* _WHAT IS BEING ASKED_
Retype the entries word for word, starting with the line that contains "Given: Click the white" and ending with the line that contains "Screen dimensions: 1031x616", with both of those lines included.

(Entries for pointing to text and elements)
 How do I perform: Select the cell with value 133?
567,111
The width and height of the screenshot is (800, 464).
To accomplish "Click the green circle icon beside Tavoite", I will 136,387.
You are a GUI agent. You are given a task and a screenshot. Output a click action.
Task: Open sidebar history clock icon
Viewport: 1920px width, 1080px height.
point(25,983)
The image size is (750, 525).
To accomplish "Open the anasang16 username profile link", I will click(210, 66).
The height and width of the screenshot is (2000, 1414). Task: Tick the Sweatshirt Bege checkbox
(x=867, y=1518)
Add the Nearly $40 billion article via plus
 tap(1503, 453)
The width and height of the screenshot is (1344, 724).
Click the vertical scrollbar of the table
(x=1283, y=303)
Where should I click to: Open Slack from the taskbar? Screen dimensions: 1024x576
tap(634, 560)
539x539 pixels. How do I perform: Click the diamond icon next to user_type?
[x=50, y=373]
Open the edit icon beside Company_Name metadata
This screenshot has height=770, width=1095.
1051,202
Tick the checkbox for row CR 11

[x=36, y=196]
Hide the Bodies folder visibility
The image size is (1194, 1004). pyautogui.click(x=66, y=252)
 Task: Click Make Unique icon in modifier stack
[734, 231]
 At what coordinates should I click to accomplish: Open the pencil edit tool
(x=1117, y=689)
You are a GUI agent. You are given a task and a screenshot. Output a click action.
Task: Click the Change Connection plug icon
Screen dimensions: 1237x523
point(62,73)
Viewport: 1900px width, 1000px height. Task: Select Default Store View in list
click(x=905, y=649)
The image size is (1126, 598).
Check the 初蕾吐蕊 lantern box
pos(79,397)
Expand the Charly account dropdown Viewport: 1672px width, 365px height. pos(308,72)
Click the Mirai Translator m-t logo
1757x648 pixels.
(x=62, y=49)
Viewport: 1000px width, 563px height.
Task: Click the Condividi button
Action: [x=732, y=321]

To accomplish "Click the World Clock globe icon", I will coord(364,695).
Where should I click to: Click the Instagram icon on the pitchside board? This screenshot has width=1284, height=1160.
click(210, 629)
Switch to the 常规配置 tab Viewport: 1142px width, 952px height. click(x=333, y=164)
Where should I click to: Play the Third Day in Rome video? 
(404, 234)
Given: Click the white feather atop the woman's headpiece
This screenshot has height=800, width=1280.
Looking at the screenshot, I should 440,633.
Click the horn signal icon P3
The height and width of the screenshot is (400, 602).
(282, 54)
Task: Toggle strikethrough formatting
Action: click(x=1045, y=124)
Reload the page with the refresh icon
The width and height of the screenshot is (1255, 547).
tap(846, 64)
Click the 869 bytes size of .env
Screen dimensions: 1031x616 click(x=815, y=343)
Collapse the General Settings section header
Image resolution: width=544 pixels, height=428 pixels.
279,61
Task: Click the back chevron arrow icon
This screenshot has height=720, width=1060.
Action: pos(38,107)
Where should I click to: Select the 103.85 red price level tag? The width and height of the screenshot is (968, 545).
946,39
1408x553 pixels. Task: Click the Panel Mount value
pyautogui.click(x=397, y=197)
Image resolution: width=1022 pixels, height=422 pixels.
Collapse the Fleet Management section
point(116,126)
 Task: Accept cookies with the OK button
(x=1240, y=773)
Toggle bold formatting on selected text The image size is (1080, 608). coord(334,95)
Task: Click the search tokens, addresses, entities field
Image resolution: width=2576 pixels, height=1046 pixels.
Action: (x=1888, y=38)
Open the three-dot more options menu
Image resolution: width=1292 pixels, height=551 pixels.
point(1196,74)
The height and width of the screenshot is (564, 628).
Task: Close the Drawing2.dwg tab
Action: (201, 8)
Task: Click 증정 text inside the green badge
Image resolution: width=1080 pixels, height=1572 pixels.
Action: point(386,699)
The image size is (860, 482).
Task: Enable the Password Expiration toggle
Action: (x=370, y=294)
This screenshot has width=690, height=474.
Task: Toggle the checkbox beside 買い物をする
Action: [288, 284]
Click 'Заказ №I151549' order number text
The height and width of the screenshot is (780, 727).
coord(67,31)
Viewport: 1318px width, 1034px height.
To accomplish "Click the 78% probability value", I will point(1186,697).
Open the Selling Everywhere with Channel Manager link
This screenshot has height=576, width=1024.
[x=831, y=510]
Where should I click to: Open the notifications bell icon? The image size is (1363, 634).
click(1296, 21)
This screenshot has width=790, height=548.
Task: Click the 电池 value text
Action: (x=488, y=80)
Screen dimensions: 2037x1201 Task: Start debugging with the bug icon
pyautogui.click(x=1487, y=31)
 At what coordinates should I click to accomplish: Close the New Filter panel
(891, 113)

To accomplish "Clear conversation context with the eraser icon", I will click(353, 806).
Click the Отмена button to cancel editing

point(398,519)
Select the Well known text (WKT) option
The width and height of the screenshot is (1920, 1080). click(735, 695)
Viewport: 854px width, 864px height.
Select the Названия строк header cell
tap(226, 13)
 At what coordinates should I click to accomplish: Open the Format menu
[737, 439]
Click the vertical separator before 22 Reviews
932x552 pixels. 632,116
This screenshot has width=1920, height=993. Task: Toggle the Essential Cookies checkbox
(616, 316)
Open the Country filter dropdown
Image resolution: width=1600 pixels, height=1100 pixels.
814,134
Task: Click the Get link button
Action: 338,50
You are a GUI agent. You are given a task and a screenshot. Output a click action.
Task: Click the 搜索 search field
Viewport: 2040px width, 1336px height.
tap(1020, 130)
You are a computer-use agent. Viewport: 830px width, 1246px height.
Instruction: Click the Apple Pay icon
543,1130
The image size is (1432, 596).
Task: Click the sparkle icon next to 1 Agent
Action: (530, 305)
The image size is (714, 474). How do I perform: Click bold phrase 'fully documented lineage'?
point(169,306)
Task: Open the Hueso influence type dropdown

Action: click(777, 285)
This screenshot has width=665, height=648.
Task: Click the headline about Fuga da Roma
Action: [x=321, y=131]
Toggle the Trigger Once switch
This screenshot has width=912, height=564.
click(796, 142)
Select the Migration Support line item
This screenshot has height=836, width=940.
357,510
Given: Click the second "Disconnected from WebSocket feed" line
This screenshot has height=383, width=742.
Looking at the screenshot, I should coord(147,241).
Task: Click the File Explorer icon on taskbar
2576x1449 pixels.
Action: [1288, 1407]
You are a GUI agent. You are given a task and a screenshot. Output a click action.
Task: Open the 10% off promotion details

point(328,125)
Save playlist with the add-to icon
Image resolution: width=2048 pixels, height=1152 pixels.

* _TASK RESPONSE_
Given: Click the white feather atop the woman's headpiece
This screenshot has height=800, width=1280.
Looking at the screenshot, I should 440,633.
Click the horn signal icon P3
The height and width of the screenshot is (400, 602).
(282, 54)
Task: Toggle strikethrough formatting
Action: click(x=1045, y=124)
Reload the page with the refresh icon
The width and height of the screenshot is (1255, 547).
tap(846, 64)
Click the 869 bytes size of .env
Screen dimensions: 1031x616 click(x=815, y=343)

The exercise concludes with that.